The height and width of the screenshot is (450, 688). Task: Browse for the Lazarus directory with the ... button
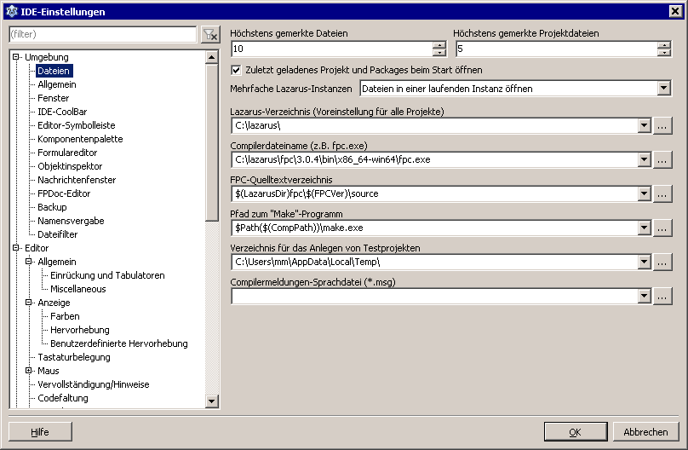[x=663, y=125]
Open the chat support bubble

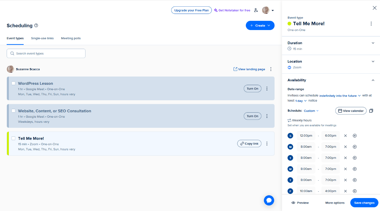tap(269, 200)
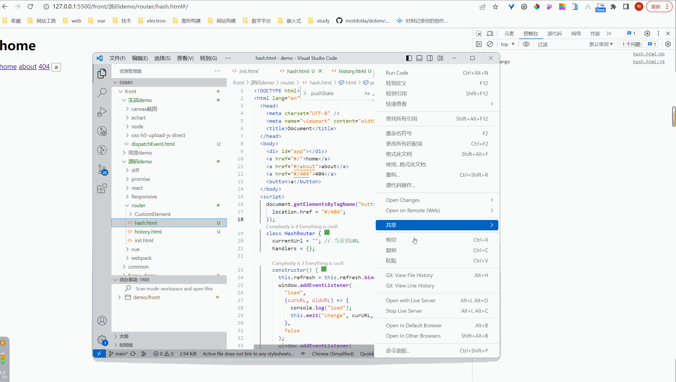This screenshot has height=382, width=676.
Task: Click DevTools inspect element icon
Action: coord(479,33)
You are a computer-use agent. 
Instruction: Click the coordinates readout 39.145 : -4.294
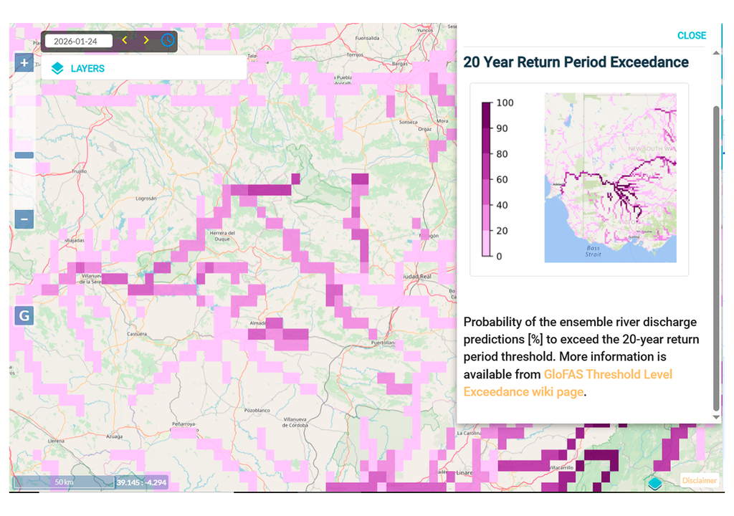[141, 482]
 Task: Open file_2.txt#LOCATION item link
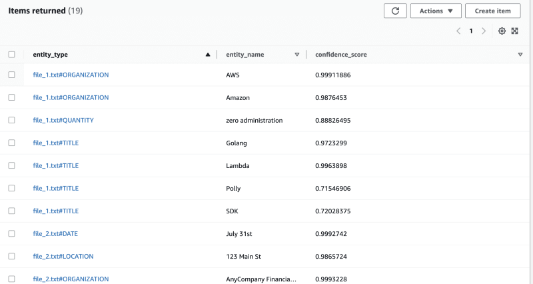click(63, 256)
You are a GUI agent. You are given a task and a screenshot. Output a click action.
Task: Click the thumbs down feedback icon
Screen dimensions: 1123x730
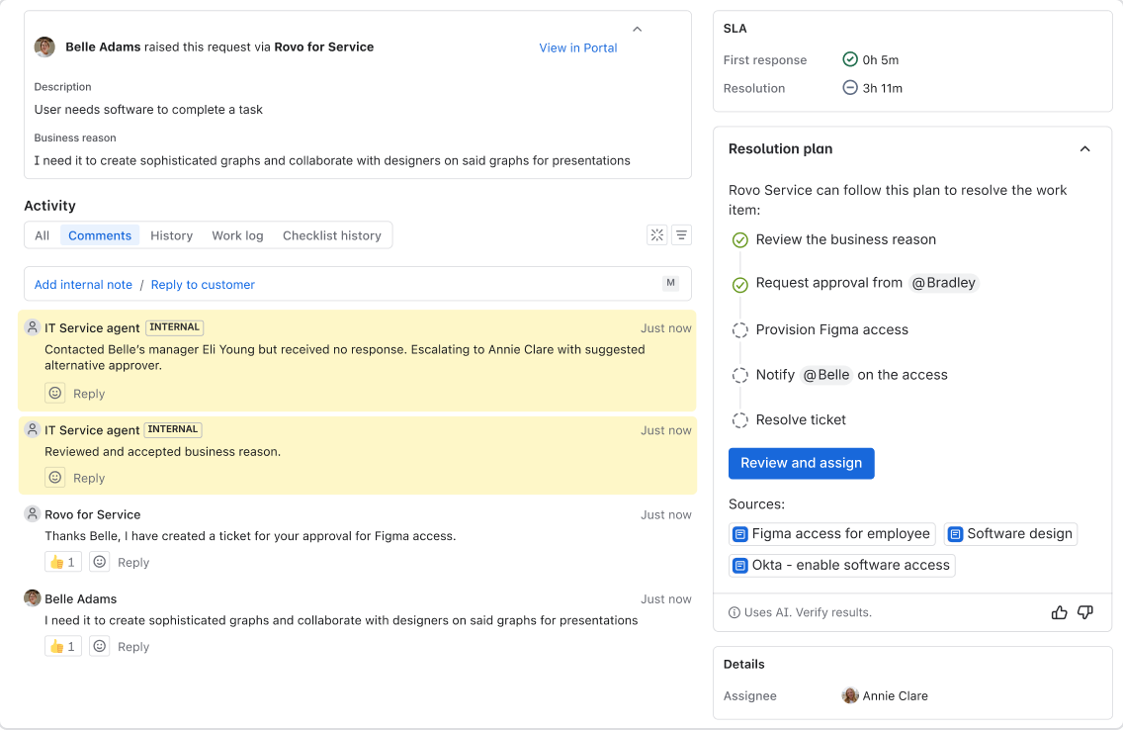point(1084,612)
* * *
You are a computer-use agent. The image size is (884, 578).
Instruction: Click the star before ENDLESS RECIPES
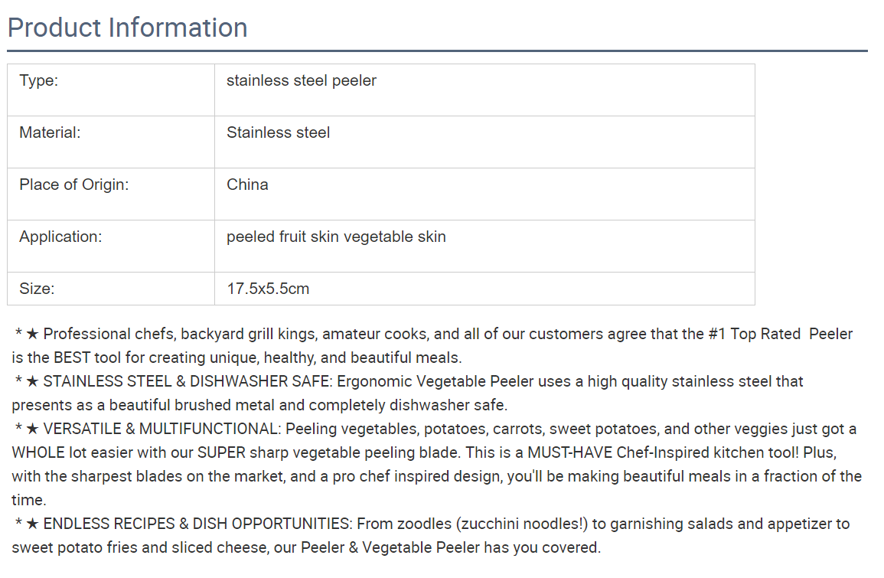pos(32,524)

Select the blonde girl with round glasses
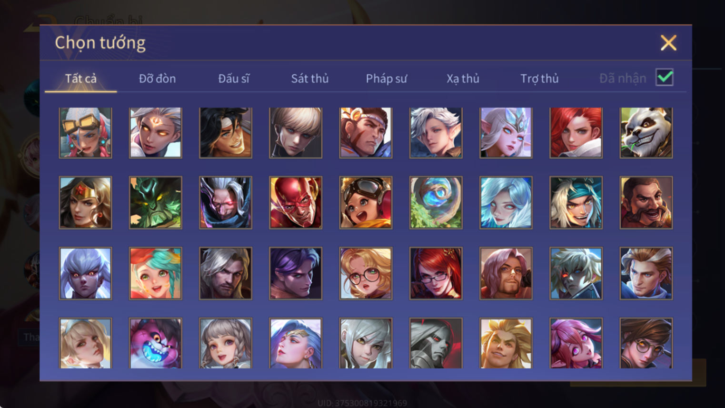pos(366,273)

**YOUR OBJECTIVE:**
Starting at the line that contains "The height and" and ending at the line that contains "Action: coord(479,33)", write out those lines again with "Lazarus directory" replaced by "project folder" and everything else left the same. Leave the pictures out of your answer.

**RESPONSE TO THIS EXERCISE:**
The height and width of the screenshot is (450, 688). Task: Browse for the project folder with the ... button
[x=663, y=125]
Open the chat support bubble

tap(269, 200)
This screenshot has height=382, width=676.
Task: Click DevTools inspect element icon
Action: coord(479,33)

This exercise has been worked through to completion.